▶ _TASK ITEM_:
Look for the word "will" in the entries and copy every line where it shows up.

▶ _Collected data entries_:
========
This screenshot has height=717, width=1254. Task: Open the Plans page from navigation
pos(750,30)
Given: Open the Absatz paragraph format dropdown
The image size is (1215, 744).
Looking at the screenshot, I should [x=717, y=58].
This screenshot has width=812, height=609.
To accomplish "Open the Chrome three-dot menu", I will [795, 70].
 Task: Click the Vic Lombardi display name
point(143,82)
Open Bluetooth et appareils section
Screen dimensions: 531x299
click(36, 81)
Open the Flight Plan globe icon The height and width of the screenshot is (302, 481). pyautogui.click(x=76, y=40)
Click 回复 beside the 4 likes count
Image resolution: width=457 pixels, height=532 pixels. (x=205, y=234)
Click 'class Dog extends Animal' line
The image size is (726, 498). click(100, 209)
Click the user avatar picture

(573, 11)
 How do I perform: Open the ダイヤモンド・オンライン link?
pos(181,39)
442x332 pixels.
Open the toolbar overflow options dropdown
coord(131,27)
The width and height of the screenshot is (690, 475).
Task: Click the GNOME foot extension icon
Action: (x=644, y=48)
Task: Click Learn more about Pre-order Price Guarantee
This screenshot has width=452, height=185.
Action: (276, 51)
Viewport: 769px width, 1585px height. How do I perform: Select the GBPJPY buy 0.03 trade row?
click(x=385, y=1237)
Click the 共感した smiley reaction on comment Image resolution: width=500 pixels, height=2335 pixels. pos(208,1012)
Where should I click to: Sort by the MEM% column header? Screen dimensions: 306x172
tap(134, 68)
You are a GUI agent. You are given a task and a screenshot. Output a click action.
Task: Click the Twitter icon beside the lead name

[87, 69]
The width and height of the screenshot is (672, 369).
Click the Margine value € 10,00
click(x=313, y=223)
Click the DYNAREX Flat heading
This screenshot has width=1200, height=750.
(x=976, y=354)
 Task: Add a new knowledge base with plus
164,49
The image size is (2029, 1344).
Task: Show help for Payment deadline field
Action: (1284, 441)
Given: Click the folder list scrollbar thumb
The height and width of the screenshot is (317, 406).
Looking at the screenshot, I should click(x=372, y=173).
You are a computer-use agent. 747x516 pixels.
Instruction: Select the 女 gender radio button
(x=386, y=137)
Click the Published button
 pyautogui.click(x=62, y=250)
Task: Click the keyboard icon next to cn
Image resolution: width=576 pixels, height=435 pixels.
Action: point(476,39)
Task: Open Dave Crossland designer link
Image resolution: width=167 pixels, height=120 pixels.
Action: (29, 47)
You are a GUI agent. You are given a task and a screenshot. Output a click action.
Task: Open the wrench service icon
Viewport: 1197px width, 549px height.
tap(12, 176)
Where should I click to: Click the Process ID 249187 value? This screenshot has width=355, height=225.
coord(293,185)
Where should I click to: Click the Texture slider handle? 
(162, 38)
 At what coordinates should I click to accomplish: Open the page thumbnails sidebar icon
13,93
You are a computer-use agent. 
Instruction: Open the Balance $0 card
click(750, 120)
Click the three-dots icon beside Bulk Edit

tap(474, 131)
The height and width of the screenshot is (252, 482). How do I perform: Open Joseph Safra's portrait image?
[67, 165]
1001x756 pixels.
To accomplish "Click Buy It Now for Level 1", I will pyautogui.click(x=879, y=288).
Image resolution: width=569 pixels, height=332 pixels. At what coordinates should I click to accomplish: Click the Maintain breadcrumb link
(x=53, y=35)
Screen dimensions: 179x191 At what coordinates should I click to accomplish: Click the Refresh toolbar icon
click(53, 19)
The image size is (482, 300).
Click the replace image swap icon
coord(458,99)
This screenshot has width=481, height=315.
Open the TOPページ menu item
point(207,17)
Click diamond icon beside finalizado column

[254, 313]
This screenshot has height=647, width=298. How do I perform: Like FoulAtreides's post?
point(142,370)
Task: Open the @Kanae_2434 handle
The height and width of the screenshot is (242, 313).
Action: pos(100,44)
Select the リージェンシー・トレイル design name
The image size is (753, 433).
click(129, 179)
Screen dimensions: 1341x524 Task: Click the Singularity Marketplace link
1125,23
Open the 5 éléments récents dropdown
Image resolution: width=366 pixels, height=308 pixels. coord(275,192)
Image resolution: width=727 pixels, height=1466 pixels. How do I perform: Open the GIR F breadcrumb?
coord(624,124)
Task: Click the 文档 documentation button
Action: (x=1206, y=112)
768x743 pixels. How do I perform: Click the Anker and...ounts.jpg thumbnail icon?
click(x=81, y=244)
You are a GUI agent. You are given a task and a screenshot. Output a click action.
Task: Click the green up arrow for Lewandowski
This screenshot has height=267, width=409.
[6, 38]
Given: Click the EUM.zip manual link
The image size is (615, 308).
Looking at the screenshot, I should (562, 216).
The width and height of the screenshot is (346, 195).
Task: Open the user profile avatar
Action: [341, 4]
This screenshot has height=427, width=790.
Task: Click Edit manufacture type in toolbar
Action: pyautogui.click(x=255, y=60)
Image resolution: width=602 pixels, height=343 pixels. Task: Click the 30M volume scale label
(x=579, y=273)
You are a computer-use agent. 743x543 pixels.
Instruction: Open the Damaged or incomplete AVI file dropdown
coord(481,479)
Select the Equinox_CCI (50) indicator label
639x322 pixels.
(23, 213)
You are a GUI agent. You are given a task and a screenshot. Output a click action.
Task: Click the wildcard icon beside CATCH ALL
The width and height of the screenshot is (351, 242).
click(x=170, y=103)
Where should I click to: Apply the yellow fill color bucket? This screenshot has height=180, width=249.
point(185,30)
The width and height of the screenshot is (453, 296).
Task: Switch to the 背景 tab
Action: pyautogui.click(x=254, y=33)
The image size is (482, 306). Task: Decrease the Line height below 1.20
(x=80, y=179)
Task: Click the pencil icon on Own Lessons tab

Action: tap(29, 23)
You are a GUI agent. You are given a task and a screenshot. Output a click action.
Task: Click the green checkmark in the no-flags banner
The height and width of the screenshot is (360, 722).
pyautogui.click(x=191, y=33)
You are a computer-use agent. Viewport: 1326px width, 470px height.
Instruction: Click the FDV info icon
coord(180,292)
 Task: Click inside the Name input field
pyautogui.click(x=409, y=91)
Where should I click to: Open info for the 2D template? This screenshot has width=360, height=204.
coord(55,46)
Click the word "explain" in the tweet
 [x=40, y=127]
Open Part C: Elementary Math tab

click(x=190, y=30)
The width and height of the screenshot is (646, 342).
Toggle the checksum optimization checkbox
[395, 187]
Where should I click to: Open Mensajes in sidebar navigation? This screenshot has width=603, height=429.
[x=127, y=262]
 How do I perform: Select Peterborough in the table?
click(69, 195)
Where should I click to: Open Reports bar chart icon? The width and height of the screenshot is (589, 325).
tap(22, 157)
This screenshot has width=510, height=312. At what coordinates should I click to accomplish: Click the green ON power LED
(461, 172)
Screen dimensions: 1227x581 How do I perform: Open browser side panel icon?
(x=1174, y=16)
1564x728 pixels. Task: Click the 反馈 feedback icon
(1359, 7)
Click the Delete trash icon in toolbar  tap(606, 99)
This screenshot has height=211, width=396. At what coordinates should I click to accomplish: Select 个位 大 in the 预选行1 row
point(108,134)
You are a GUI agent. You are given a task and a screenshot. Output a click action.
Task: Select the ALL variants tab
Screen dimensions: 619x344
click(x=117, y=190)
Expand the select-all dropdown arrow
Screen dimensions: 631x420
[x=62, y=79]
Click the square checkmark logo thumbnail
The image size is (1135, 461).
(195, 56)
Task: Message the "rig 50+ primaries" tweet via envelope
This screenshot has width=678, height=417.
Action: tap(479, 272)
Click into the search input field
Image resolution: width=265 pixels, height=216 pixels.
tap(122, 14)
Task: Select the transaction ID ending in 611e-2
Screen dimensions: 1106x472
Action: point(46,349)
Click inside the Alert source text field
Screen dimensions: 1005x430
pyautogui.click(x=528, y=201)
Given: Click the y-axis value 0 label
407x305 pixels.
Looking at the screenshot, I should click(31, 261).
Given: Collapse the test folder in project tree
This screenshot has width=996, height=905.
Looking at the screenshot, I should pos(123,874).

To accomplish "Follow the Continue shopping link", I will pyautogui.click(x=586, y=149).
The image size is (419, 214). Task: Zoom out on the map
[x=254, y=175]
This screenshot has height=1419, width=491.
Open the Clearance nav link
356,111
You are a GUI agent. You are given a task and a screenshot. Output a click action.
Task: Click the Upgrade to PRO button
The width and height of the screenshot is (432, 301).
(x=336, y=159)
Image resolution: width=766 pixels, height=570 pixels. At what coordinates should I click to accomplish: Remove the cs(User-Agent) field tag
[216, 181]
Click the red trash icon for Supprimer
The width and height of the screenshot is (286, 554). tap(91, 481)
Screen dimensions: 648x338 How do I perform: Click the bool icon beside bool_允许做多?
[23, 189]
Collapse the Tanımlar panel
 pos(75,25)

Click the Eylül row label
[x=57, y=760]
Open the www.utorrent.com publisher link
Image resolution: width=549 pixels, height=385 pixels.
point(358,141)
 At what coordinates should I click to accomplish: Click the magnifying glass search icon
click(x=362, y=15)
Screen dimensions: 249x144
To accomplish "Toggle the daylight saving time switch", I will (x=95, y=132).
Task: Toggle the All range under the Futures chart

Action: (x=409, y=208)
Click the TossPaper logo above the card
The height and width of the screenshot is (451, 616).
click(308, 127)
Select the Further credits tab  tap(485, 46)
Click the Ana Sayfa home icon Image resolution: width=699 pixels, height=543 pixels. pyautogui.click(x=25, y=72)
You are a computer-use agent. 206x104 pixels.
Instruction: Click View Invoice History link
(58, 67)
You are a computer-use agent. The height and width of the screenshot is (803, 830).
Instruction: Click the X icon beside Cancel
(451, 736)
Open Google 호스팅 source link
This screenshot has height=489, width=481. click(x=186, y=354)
========
▶ _TASK ANSWER_:
To accomplish "Open the Chrome three-dot menu", I will [795, 70].
To accomplish "Click Buy It Now for Level 1", I will pyautogui.click(x=879, y=288).
To accomplish "Follow the Continue shopping link", I will pyautogui.click(x=586, y=149).
To accomplish "Toggle the daylight saving time switch", I will (x=95, y=132).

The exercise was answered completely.